Among the companies that are exiting or halting sales in Russia are U.S. and European companies, as well as large multinationals like H&M, Volkswagen, IKEA, Mango, Toyota, Apple, Nike, and General Motors. Some oil companies have also begun limiting their purchase of crude oil from Russia, and Norwegian oil and gas producer Equinor has announced plans to fully exit the country.
The furniture company IKEA decided on Thursday to temporarily suspend its activity in Russia and Belarus, including exports, imports, production, and retail. The exception is Mega, IKEA’s chain of shopping centers, which the company is keeping open to ensure access to essentials. Although IKEA has assured that it plans to stay in Russia for the long term and claims to have taken measures to ensure employment, income, and security for staff and their families, the business suspension will affect 15,000 employees.
Toyota and Volkswagen made similar announcements on the same day. Toyota was more specific, citing conflict-related supply-chain disruptions in its decision to suspend business in Russia. Toyota’s factory directly employs some 2,600 workers who will be affected by this stoppage. Volkswagen’s closure of two plants will affect at least 4,000 workers.
The pattern of these closures — IKEA’s focus on its furniture stores, and auto manufacturers’ and other companies’ temporary suspensions — point to supply-chain and communication disruptions underlying these companies’ decisions. In other words, while these companies claim business suspensions are due to their corporate social responsibility policies and solidarity with the plight of Ukrainians, in reality they are responding to market disruptions, and trying to anticipate future uncertainty, such as future sanctions against Russia.
Multinational companies and imperialism seek to minimize costs by planning production on a global scale. That is why companies like Toyota, Volkswagen and IKEA will have no problem finding cheaper places to continue producing at low cost by exploiting the global working class. And they’ll have no problem reactivating their plants in Russia once the post-war reorganization allows it — they care about maximizing their profits, not about ethics and morality.

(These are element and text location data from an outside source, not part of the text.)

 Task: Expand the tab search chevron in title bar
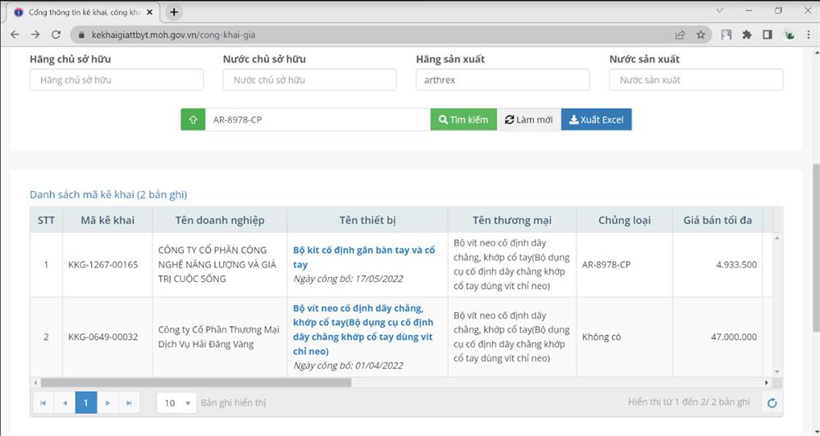719,11
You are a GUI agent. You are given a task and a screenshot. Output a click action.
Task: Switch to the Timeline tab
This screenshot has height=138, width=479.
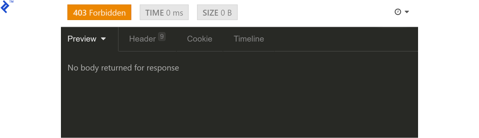point(249,39)
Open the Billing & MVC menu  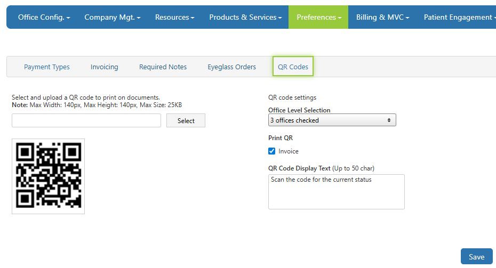[x=382, y=17]
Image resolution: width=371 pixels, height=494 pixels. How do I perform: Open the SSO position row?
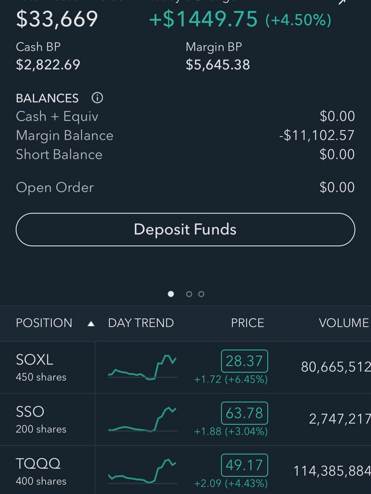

Regardless of these companies’ real motives, the fact is that every measure against the Russian economy has serious consequences for the Russian people in the midst of a crisis, including shutdowns by multinationals. International working-class unity is more essential than ever, and we cannot place any faith in corporations — they’ll do whatever it takes to keep up exploitation and profit levels, even under the guise of corporate social responsibility and solidarity.